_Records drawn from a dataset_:

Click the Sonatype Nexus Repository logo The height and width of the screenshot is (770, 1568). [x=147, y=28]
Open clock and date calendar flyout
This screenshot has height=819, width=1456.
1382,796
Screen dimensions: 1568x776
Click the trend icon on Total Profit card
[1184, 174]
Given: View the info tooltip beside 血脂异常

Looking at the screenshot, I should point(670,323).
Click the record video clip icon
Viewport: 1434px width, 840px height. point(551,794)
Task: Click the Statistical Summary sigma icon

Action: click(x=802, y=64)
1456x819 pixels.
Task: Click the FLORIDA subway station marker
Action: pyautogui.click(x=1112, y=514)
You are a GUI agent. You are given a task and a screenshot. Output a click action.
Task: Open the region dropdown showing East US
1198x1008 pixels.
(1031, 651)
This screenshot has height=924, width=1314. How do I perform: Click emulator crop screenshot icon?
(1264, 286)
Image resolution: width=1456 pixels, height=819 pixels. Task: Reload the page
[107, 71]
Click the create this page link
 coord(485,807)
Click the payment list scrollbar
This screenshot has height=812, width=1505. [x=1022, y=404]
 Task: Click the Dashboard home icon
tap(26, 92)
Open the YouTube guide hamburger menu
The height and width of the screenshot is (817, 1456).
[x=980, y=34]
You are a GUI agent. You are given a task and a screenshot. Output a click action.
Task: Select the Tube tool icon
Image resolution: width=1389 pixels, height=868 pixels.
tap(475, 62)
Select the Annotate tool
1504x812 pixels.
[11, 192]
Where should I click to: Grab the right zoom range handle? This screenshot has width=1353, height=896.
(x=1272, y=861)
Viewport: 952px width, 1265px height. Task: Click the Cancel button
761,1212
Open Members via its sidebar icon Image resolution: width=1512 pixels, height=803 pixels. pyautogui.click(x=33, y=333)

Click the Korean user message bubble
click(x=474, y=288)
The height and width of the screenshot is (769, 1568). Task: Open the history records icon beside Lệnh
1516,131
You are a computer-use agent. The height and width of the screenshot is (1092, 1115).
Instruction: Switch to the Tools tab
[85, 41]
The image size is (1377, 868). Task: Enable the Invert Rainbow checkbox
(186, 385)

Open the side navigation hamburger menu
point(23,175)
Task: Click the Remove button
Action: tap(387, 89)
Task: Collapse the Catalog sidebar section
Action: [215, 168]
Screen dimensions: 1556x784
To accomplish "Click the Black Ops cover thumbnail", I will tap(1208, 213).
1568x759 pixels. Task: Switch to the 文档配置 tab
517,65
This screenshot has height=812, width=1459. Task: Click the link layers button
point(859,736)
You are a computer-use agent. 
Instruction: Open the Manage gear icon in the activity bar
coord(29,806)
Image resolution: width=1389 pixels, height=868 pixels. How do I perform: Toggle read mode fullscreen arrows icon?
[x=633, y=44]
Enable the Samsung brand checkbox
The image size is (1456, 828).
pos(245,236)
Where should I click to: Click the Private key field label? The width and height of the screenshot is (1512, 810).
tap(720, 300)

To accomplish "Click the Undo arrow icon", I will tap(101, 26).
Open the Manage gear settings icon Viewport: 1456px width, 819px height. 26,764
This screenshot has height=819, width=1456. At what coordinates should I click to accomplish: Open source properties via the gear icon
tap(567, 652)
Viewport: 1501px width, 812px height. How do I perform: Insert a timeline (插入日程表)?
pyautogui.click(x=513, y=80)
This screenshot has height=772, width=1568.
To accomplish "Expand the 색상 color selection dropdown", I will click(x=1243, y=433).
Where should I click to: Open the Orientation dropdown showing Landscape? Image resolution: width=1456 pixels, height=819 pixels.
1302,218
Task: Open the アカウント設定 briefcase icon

_Work instructions_:
Character for character, reproduce all of the lines above.

_Expected output_:
Click the Sonatype Nexus Repository logo The height and width of the screenshot is (770, 1568). [x=147, y=28]
Open clock and date calendar flyout
This screenshot has height=819, width=1456.
1382,796
Screen dimensions: 1568x776
Click the trend icon on Total Profit card
[1184, 174]
Given: View the info tooltip beside 血脂异常

Looking at the screenshot, I should point(670,323).
Click the record video clip icon
Viewport: 1434px width, 840px height. point(551,794)
Task: Click the Statistical Summary sigma icon

Action: click(x=802, y=64)
1456x819 pixels.
Task: Click the FLORIDA subway station marker
Action: pyautogui.click(x=1112, y=514)
You are a GUI agent. You are given a task and a screenshot. Output a click action.
Task: Open the region dropdown showing East US
1198x1008 pixels.
(1031, 651)
This screenshot has height=924, width=1314. How do I perform: Click emulator crop screenshot icon?
(1264, 286)
Image resolution: width=1456 pixels, height=819 pixels. Task: Reload the page
[107, 71]
Click the create this page link
 coord(485,807)
Click the payment list scrollbar
This screenshot has height=812, width=1505. [x=1022, y=404]
 Task: Click the Dashboard home icon
tap(26, 92)
Open the YouTube guide hamburger menu
The height and width of the screenshot is (817, 1456).
[x=980, y=34]
You are a GUI agent. You are given a task and a screenshot. Output a click action.
Task: Select the Tube tool icon
Image resolution: width=1389 pixels, height=868 pixels.
tap(475, 62)
Select the Annotate tool
1504x812 pixels.
[11, 192]
Where should I click to: Grab the right zoom range handle? This screenshot has width=1353, height=896.
(x=1272, y=861)
Viewport: 952px width, 1265px height. Task: Click the Cancel button
761,1212
Open Members via its sidebar icon Image resolution: width=1512 pixels, height=803 pixels. pyautogui.click(x=33, y=333)

Click the Korean user message bubble
click(x=474, y=288)
The height and width of the screenshot is (769, 1568). Task: Open the history records icon beside Lệnh
1516,131
You are a computer-use agent. The height and width of the screenshot is (1092, 1115).
Instruction: Switch to the Tools tab
[85, 41]
The image size is (1377, 868). Task: Enable the Invert Rainbow checkbox
(186, 385)

Open the side navigation hamburger menu
point(23,175)
Task: Click the Remove button
Action: tap(387, 89)
Task: Collapse the Catalog sidebar section
Action: [215, 168]
Screen dimensions: 1556x784
To accomplish "Click the Black Ops cover thumbnail", I will tap(1208, 213).
1568x759 pixels. Task: Switch to the 文档配置 tab
517,65
This screenshot has height=812, width=1459. Task: Click the link layers button
point(859,736)
You are a computer-use agent. 
Instruction: Open the Manage gear icon in the activity bar
coord(29,806)
Image resolution: width=1389 pixels, height=868 pixels. How do I perform: Toggle read mode fullscreen arrows icon?
[x=633, y=44]
Enable the Samsung brand checkbox
The image size is (1456, 828).
pos(245,236)
Where should I click to: Click the Private key field label? The width and height of the screenshot is (1512, 810).
tap(720, 300)

To accomplish "Click the Undo arrow icon", I will tap(101, 26).
Open the Manage gear settings icon Viewport: 1456px width, 819px height. 26,764
This screenshot has height=819, width=1456. At what coordinates should I click to accomplish: Open source properties via the gear icon
tap(567, 652)
Viewport: 1501px width, 812px height. How do I perform: Insert a timeline (插入日程表)?
pyautogui.click(x=513, y=80)
This screenshot has height=772, width=1568.
To accomplish "Expand the 색상 color selection dropdown", I will click(x=1243, y=433).
Where should I click to: Open the Orientation dropdown showing Landscape? Image resolution: width=1456 pixels, height=819 pixels.
1302,218
Task: Open the アカウント設定 briefcase icon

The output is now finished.